**WRITTEN TASK:**
Give these records again line for line, leaving out the pictures.
** start SUPPLIED MATERIAL **
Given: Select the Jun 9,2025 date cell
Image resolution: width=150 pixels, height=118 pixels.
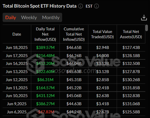Looking at the screenshot, I should pyautogui.click(x=17, y=104).
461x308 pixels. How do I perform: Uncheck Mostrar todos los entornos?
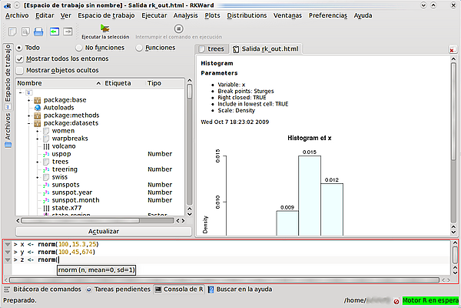point(20,59)
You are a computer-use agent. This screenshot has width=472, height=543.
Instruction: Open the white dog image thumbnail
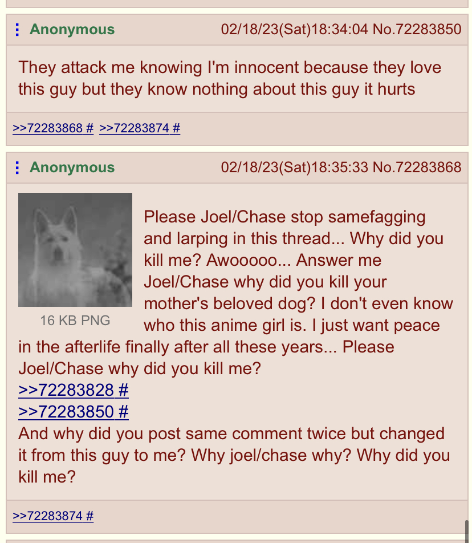click(75, 250)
** end SUPPLIED MATERIAL **
**CORRECT OUTPUT:**
Given: Select the Jun 9,2025 date cell
Image resolution: width=150 pixels, height=118 pixels.
Looking at the screenshot, I should pyautogui.click(x=17, y=104).
461x308 pixels. How do I perform: Uncheck Mostrar todos los entornos?
point(20,59)
You are a computer-use agent. This screenshot has width=472, height=543.
Instruction: Open the white dog image thumbnail
click(75, 250)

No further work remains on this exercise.